The CoreAudio framework uses a struct that is declared like this:

struct AudioBufferList
{
    UInt32      mNumberBuffers;
    AudioBuffer mBuffers[1]; // this is a variable length array of mNumberBuffers elements
};
typedef struct AudioBufferList  AudioBufferList;

As far as I can tell, this is basically a variable length collection of AudioBuffer structs. What is the 'correct' way to malloc such a struct?

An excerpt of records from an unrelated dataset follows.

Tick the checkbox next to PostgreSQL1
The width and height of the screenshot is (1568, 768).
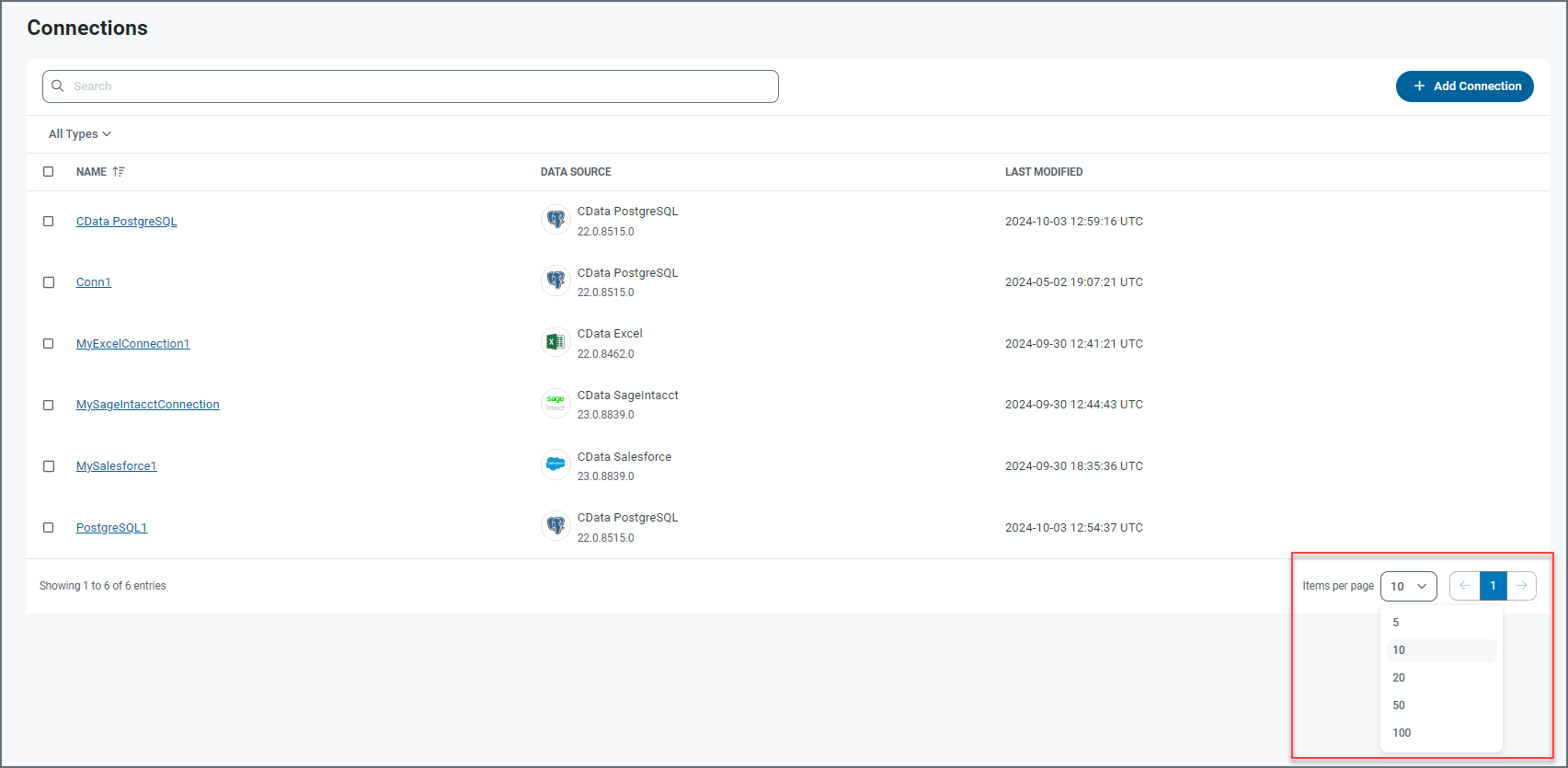coord(49,528)
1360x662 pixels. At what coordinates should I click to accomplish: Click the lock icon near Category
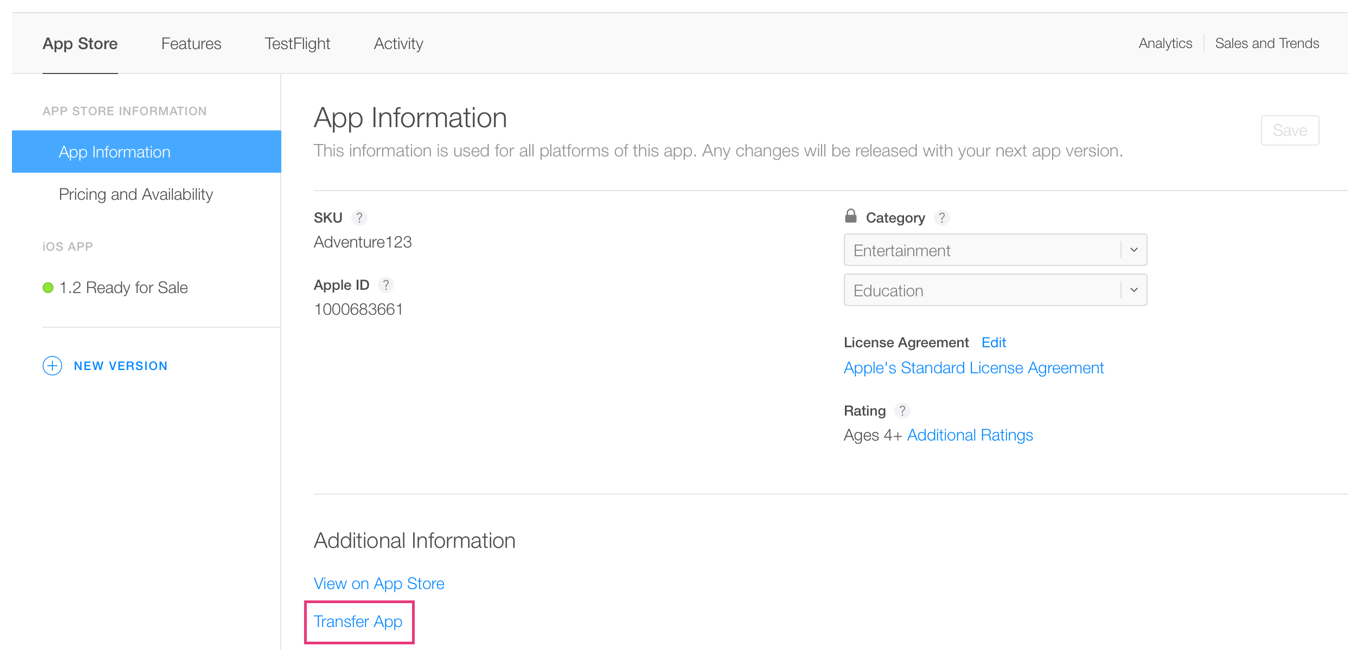[850, 216]
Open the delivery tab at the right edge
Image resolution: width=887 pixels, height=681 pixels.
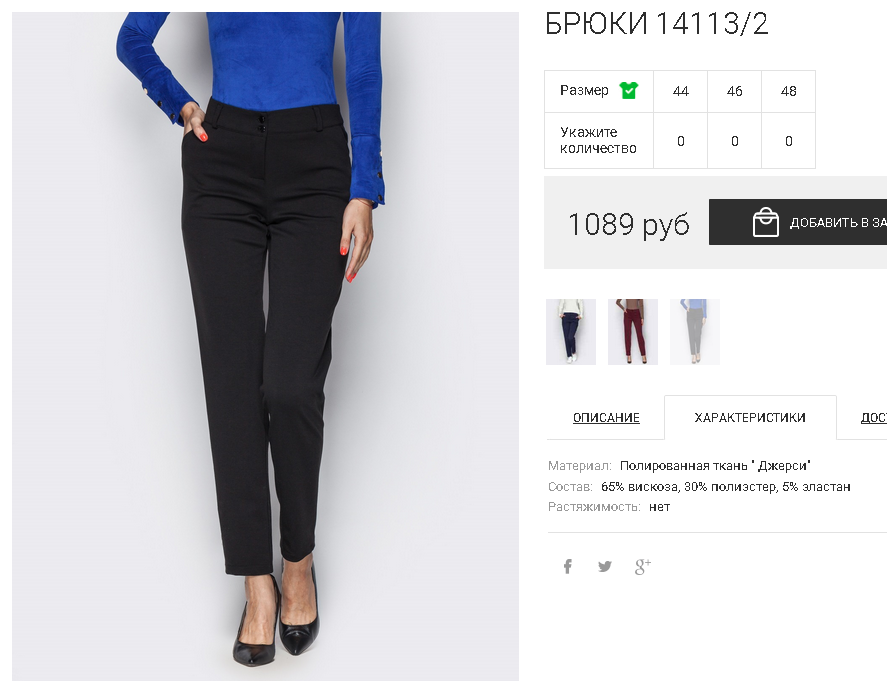873,417
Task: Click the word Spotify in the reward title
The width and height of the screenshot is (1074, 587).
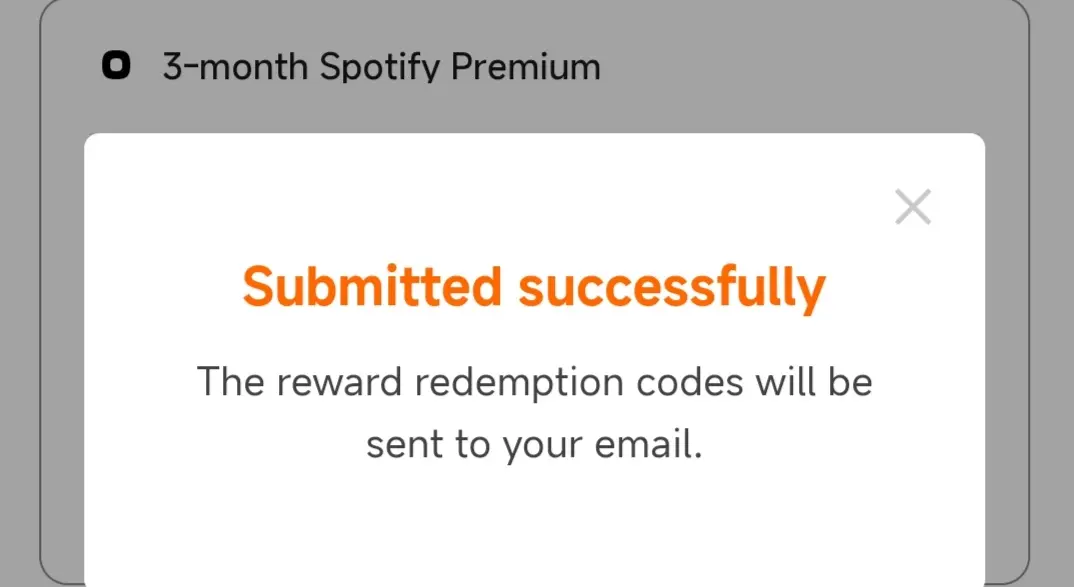Action: (x=380, y=68)
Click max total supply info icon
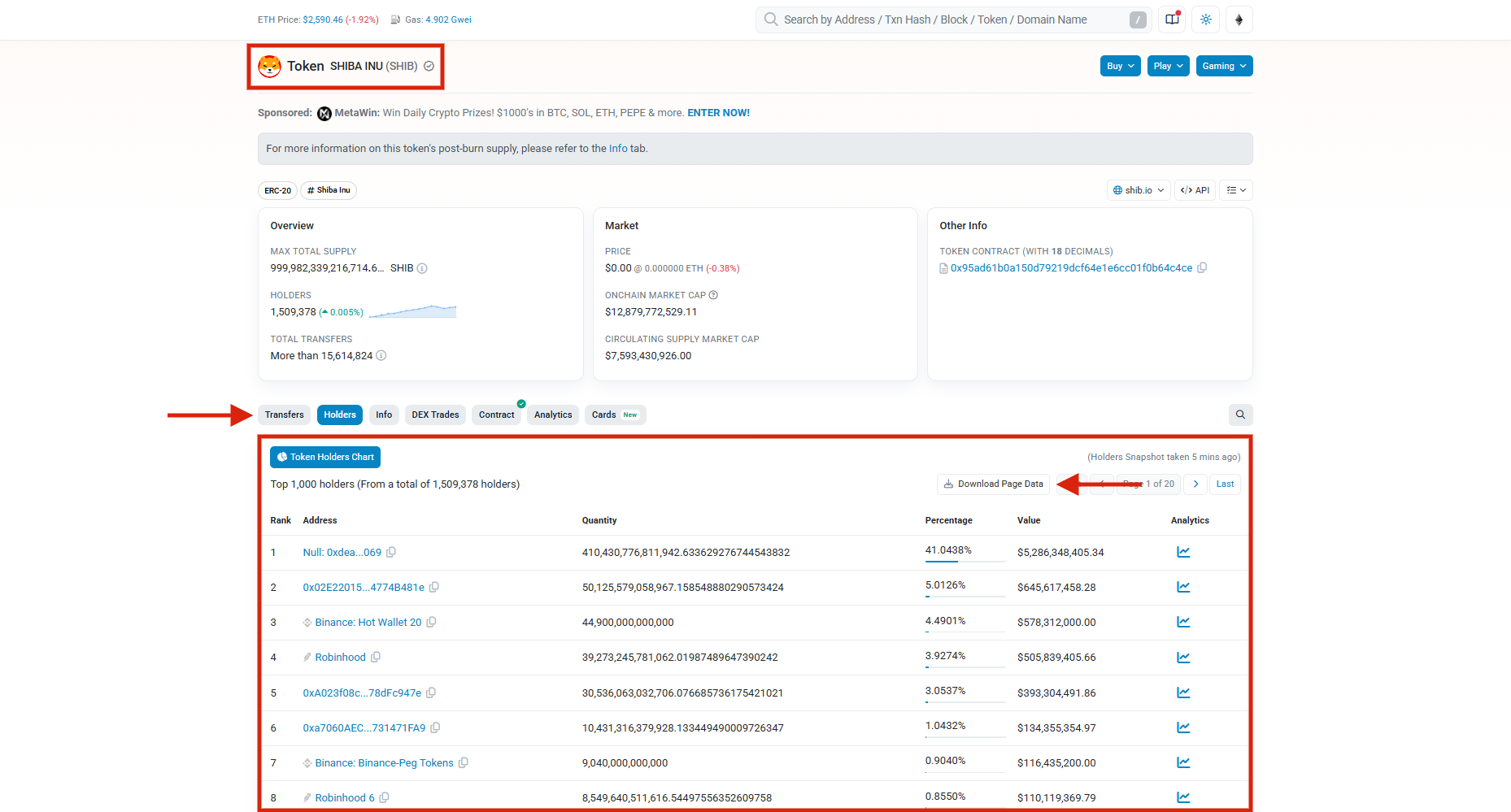 click(422, 268)
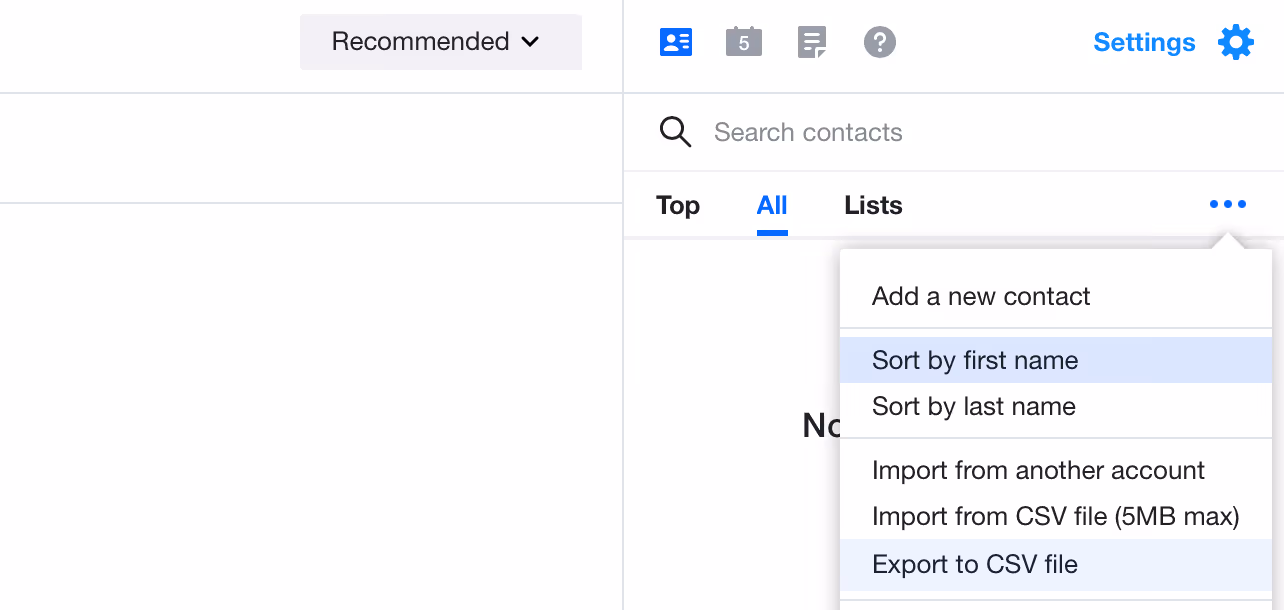Viewport: 1284px width, 610px height.
Task: Select Sort by first name
Action: [975, 360]
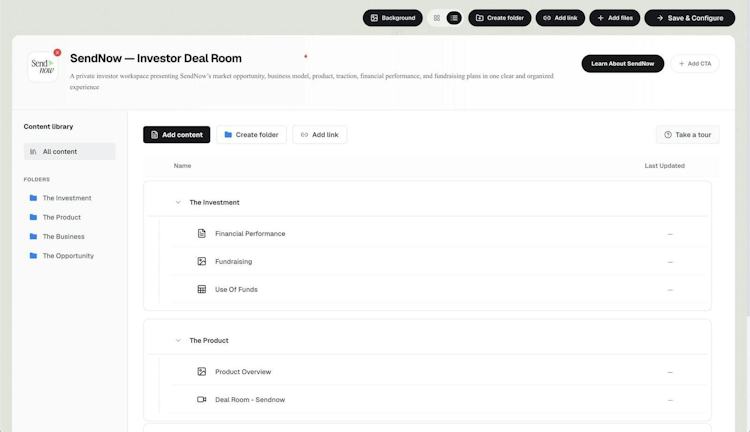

AudioBufferList *list = (AudioBufferList *)malloc(sizeof(AudioBufferList));

Would this work?

I've seen all kinds of examples around the internet, like

calloc(1, offsetof(AudioBufferList, mBuffers) +
          (sizeof(AudioBuffer) * numBuffers))

or

malloc(sizeof(AudioBufferList) + sizeof(AudioBuffer) * (numBuffers - 1))
like image 868
Jawap Avatar asked Dec 08 '22 09:12

Jawap


1 Answers

That's not a variable length array; it's a 'struct hack'. The standard (since C99) technique uses a 'flexible array member', which would look this:

struct AudioBufferList
{
    UInt32      mNumberBuffers;
    AudioBuffer mBuffers[]; // flexible array member
};

One of the advantages of the FAM is that your questions are 'irrelevant'; the correct way to allocate the space for numBuffer elements in the mBuffers array is:

size_t n_bytes = sizeof(struct AudioBufferList) + numBuffer * sizeof(AudioBuffer);
struct AudioBufferList *bp = malloc(nbytes);

To answer your question, in practice both the malloc() and the calloc() will allocate at least enough space for the job, but nothing in any C standard guarantees that the code will work. Having said that, compiler writers know that the idiom is used and usually won't go out of their way to break it.

Unless space is incredibly tight, it might be simplest to use the same expression as would be used with a FAM; at worst, you have a little more space allocated than you absolutely need allocated. It will continue to work when you upgrade the code to use a FAM. The expression used in the calloc() version would also work with a FAM member; the expression used in the malloc() version would suddenly be allocating too little space.